_Task to carry out_
Exact copies of all records below are needed.

Stored data entries:
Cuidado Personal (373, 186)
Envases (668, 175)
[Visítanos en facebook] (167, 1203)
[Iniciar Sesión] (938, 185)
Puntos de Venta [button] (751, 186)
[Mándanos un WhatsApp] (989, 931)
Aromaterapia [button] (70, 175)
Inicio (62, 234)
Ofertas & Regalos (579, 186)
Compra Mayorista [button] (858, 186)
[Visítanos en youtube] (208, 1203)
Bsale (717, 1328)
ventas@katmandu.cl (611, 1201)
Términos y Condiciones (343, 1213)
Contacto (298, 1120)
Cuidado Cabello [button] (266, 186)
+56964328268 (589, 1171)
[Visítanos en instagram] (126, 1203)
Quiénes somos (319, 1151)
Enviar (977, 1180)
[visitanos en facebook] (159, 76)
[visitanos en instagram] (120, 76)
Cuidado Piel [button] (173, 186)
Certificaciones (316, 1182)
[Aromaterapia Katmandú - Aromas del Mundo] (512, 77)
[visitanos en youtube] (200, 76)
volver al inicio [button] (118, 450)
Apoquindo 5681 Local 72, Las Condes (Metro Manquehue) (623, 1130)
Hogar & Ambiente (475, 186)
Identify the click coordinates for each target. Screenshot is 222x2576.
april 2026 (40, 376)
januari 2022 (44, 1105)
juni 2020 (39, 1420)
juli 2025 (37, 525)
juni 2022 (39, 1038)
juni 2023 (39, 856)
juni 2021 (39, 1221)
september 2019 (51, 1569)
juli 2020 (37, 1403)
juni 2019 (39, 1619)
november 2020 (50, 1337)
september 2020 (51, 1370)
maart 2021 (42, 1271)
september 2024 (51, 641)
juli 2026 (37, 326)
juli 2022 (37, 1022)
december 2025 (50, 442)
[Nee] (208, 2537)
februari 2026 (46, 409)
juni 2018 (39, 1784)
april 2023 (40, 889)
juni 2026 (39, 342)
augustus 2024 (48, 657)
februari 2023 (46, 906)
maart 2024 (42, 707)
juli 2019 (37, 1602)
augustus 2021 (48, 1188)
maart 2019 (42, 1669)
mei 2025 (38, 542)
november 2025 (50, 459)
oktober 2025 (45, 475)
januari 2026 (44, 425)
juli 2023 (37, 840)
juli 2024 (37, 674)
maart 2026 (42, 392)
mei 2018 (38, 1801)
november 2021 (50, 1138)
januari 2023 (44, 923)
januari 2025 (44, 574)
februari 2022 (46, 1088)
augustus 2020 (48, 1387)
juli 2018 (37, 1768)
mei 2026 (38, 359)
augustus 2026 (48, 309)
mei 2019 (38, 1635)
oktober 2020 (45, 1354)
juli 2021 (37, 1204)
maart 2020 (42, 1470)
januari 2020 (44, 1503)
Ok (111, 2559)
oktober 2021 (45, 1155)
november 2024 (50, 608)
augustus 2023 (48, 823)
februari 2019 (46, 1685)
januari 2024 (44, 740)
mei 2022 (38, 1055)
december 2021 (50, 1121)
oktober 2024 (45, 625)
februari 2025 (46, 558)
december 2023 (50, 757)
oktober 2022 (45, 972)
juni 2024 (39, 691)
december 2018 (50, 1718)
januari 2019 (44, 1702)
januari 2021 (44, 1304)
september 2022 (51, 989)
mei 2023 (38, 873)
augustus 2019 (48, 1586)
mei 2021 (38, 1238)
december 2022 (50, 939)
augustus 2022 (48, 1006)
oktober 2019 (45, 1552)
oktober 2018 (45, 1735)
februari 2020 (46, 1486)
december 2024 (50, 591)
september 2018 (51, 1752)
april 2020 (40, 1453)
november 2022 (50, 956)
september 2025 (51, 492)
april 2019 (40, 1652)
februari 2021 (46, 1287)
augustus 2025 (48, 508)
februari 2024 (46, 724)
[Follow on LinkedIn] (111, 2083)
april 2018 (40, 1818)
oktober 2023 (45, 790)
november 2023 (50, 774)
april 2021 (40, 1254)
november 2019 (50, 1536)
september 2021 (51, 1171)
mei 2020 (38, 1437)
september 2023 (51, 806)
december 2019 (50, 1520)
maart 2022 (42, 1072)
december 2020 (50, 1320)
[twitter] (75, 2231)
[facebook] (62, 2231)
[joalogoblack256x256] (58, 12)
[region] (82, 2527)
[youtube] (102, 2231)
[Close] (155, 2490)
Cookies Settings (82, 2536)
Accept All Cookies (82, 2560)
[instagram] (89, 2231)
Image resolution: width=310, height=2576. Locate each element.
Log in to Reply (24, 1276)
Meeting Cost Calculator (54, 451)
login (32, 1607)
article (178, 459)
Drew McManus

_Exercise response_
Cuidado Personal (373, 186)
Envases (668, 175)
[Visítanos en facebook] (167, 1203)
[Iniciar Sesión] (938, 185)
Puntos de Venta [button] (751, 186)
[Mándanos un WhatsApp] (989, 931)
Aromaterapia [button] (70, 175)
Inicio (62, 234)
Ofertas & Regalos (579, 186)
Compra Mayorista [button] (858, 186)
[Visítanos en youtube] (208, 1203)
Bsale (717, 1328)
ventas@katmandu.cl (611, 1201)
Términos y Condiciones (343, 1213)
Contacto (298, 1120)
Cuidado Cabello [button] (266, 186)
+56964328268 (589, 1171)
[Visítanos en instagram] (126, 1203)
Quiénes somos (319, 1151)
Enviar (977, 1180)
[visitanos en facebook] (159, 76)
[visitanos en instagram] (120, 76)
Cuidado Piel [button] (173, 186)
Certificaciones (316, 1182)
[Aromaterapia Katmandú - Aromas del Mundo] (512, 77)
[visitanos en youtube] (200, 76)
volver al inicio [button] (118, 450)
Apoquindo 5681 Local 72, Las Condes (Metro Manquehue) (623, 1130)
Hogar & Ambiente (475, 186)
Identify the click coordinates for each target. Screenshot is 222x2576.
april 2026 (40, 376)
januari 2022 (44, 1105)
juni 2020 (39, 1420)
juli 2025 (37, 525)
juni 2022 (39, 1038)
juni 2023 (39, 856)
juni 2021 (39, 1221)
september 2019 (51, 1569)
juli 2020 (37, 1403)
juni 2019 (39, 1619)
november 2020 (50, 1337)
september 2020 (51, 1370)
maart 2021 (42, 1271)
september 2024 (51, 641)
juli 2026 (37, 326)
juli 2022 (37, 1022)
december 2025 (50, 442)
[Nee] (208, 2537)
februari 2026 (46, 409)
juni 2018 (39, 1784)
april 2023 (40, 889)
juni 2026 (39, 342)
augustus 2024 (48, 657)
februari 2023 (46, 906)
maart 2024 (42, 707)
juli 2019 (37, 1602)
augustus 2021 (48, 1188)
maart 2019 (42, 1669)
mei 2025 (38, 542)
november 2025 (50, 459)
oktober 2025 (45, 475)
januari 2026 (44, 425)
juli 2023 (37, 840)
juli 2024 (37, 674)
maart 2026 (42, 392)
mei 2018 (38, 1801)
november 2021 (50, 1138)
januari 2023 (44, 923)
januari 2025 (44, 574)
februari 2022 (46, 1088)
augustus 2020 (48, 1387)
juli 2018 (37, 1768)
mei 2026 (38, 359)
augustus 2026 (48, 309)
mei 2019 (38, 1635)
oktober 2020 (45, 1354)
juli 2021 (37, 1204)
maart 2020 (42, 1470)
januari 2020 (44, 1503)
Ok (111, 2559)
oktober 2021 (45, 1155)
november 2024 (50, 608)
augustus 2023 (48, 823)
februari 2019 (46, 1685)
januari 2024 (44, 740)
mei 2022 (38, 1055)
december 2021 (50, 1121)
oktober 2024 (45, 625)
februari 2025 (46, 558)
december 2023 (50, 757)
oktober 2022 (45, 972)
juni 2024 (39, 691)
december 2018 (50, 1718)
januari 2019 (44, 1702)
januari 2021 (44, 1304)
september 2022 (51, 989)
mei 2023 (38, 873)
augustus 2019 (48, 1586)
mei 2021 (38, 1238)
december 2022 (50, 939)
augustus 2022 (48, 1006)
oktober 2019 (45, 1552)
oktober 2018 (45, 1735)
februari 2020 (46, 1486)
december 2024 (50, 591)
september 2018 (51, 1752)
april 2020 (40, 1453)
november 2022 (50, 956)
september 2025 (51, 492)
april 2019 (40, 1652)
februari 2021 (46, 1287)
augustus 2025 (48, 508)
februari 2024 (46, 724)
[Follow on LinkedIn] (111, 2083)
april 2018 (40, 1818)
oktober 2023 (45, 790)
november 2023 (50, 774)
april 2021 (40, 1254)
november 2019 (50, 1536)
september 2021 (51, 1171)
mei 2020 (38, 1437)
september 2023 (51, 806)
december 2019 (50, 1520)
maart 2022 (42, 1072)
december 2020 (50, 1320)
[twitter] (75, 2231)
[facebook] (62, 2231)
[joalogoblack256x256] (58, 12)
[region] (82, 2527)
[youtube] (102, 2231)
[Close] (155, 2490)
Cookies Settings (82, 2536)
Accept All Cookies (82, 2560)
[instagram] (89, 2231)
Image resolution: width=310, height=2576. Locate each element.
Log in to Reply (24, 1276)
Meeting Cost Calculator (54, 451)
login (32, 1607)
article (178, 459)
Drew McManus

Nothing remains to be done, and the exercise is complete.